NBC says 'L.A. Law' is reformed, pleads for clemency with disappointed viewers

April 11, 1993|By John J. O'Connor | John J. O'Connor,New York Times News Service

Previously on "L.A. Law": Battered during the Los Angeles riots, Stuart has become sexually impaired and his marriage to Ann is falling apart; Gwen is being stalked by an erotomaniac mad for her lover Daniel; Arnie has become a film producer and is planning to turn Douglas' autobiographical story about doing time into a television movie starring Erik Estrada; and the attractions at a nearby strip club include a topless string quartet.

Now on "L.A. Law": Falling weepily into each other's arms, Stuart and Ann are back on marital target; the erotomaniac has been dispatched with a policeman's bullet; Arnie, suddenly realizing that "when I'm being a lawyer, I know exactly what I'm doing," has dumped the movie business to return exclusively to divorce law, and his first new sultry client is convinced that "underneath that reasonable exterior, there's a killer and a stud fighting to get free." The jury on the string quartet is apparently still out.

These are only a few of the startling U-turns taken by "L.A. Law" in the last couple of Thursdays, since the show reverted to its former management. The next six episodes will determine whether the NBC series has a future beyond the current seventh season.

On the day the first retooled episode went on the air, NBC ran a promotion that amounted to a rare admission by a network that it had made disastrous miscalculations: "Remember when 'L.A. Law' was your favorite show? Starting tonight, it will be again."

Don't be too sure. Time left for the turnaround is breathlessly short, and fans who were sorely disappointed by the show's convulsions could very well resist frantic wooing at this late date.

William M. Finkelstein, who created and was an executive

producer of "Civil Wars," has returned to "L.A. Law" with the mission of rescuing it. He had been a writer and supervising producer on the show during several of its award-winning years. This time, he's the executive producer, and his message is clear: back to basics, restore characters, get rid of the pointlessly kooky. A Finkelstein script had Leland (Richard Dysart), senior partner at McKenzie, Brackman, Cheney & Kuzak, spell out what has happened to the show:

"I've sat by and watched as this place has changed. People have dissipated their time and wasted their talent. You have all, to varying degrees, pursued other enterprises and neglected the one that this place was built on: the law. What you do on your own time is your own business, but the work week belongs to TC me. I will expect either a commitment or a resignation."

"L.A. Law," which was created by Steven Bochco and Terry Louise Fisher, a former deputy district attorney, turned into a textbook case of how a series can go wrong.

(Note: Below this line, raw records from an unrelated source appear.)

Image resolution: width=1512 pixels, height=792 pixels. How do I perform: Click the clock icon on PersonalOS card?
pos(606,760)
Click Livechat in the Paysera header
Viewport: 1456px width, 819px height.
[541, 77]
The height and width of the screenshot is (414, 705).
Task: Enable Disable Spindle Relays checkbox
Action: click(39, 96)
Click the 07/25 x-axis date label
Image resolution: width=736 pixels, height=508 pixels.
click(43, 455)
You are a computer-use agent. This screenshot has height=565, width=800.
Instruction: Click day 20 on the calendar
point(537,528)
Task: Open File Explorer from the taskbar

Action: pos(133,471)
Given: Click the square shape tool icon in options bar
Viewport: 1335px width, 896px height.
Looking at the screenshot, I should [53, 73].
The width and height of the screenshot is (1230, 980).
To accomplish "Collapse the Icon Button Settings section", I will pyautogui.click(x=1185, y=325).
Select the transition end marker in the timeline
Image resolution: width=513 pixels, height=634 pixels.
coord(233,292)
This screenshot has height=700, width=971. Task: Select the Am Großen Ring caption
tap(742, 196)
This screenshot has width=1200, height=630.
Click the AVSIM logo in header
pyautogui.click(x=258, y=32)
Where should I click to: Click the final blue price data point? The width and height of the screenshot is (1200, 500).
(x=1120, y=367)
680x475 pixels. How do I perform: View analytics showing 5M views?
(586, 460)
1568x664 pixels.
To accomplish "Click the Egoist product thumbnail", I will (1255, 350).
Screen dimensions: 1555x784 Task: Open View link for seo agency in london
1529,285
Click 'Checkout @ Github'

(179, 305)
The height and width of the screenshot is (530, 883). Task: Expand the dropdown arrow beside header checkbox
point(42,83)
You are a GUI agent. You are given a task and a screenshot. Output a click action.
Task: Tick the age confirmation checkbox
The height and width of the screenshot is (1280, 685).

After its October 1986 debut, in which a distinguished dead partner was found to have been romantically involved with transvestites, the series evolved into a wonderfully clever ensemble drama. A tricky balance was maintained between serious issues, which were often given an unexpected spin, and pushing-the-limits goofiness.

Michael (Harry Hamlin) could court Grace (Susan Dey) in a gorilla costume. Stuart (Michael Tucker) would win Ann (Jill Eikenberry) with the help of a sexual maneuver, never quite explained, called the Venus Butterfly.

The hip and witty tapestry initially began unraveling when several cast regulars decided to move on. The producers responded by putting the tightly knit characters at one another's throats. Michael and the firm became locked in a bitter lawsuit. Having left Michael, Grace was having an affair and a baby with Victor (Jimmy Smits). When not actually screaming, everyone was scowling. The balance was lost.

The series could still be frequently impressive, thanks largely to the contributions of David E. Kelley as executive producer and head writer. New characters were added, by far the most interesting being C. J. (Amanda Donohoe), a chic bisexual who proved too unconventional for network prime time.

But in 1991, Mr. Kelley announced he would not return for a third season. While he went off to CBS, creating "Picket Fences" (which now runs against "L.A. Law" on Thursdays at 10 p.m.), John Tinker and John Masius were brought in as co-executive producers with Rick Wallace. As was demonstrated on "St. Elsewhere," the team of Tinker and Masius has a bent toward irreverence that is far more broad than subtle. A strip club became inevitable.

Increasingly, courtroom aspects of the show were overshadowed by soapy plot developments among the regulars: Roxanne (Susan Ruttan) wanting to have a baby with Tommy (John Spencer); Arnie (Corbin Bernsen) waxing philosophical ("The more material possessions you acquire, the more material possessions you might lose. Is that owning or being owned?").

Obviously hoping that the formula hasn't gone permanently stale, Mr. Finkelstein is saying goodbye to all the curious distractions. It's back to court and to clever situations.